Nguyen Quoc Hung, general secretary of the Vietnam Banks Association, stated, “Banks’ diverse sources from new services, particularly tech-affine products, have reduced their dependence on traditional lending activities. In addition, minimising cost is one of the top priorities for lenders, thus improving capital efficiency. The higher level of operating expenses and CIR clearly illustrate this statement.”
Economist Le Xuan Nghia, on the other hand, explained that banks reported rosy performance partly because they did not make provision for NPLs due to debt restructuring and debt provision extension schemes. On April 2, the SBV promulgated Circular No.03/2021/TT-NHNN, announcing additional conditions for debt restructuring and extending the roadmap for restructuring debts provisions until 2023.
By loosening the schedule for provision, banks’ provision cost will not increase too substantially this year, thereby creating room for banks to retain earnings growth, supporting capital safety and promoting lending activities for business, brokerage VNDIRECT noted.

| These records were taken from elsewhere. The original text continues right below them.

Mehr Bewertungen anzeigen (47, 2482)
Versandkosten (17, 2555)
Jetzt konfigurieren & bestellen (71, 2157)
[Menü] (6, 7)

“However, this also carries potential hazards when the Circular 03 expires and the SBV requires commercial banks to fully set up risk provisions, causing banks’ profits to plummet,” said Nghia. “Commercial banks, therefore, should create more favourable conditions and relief measures to assist individuals and businesses to ride out the bump.”
On top of that, HSBC noted that Vietnam needs to progress its recapitalisation plans and accelerate its adoption of Basel II requirements, which have been delayed to early 2023. While robust economic growth may prevent a sharp deterioration in the health of banking, it is time for the banking sector to restore reforms and build strong capital buffers against potential risks.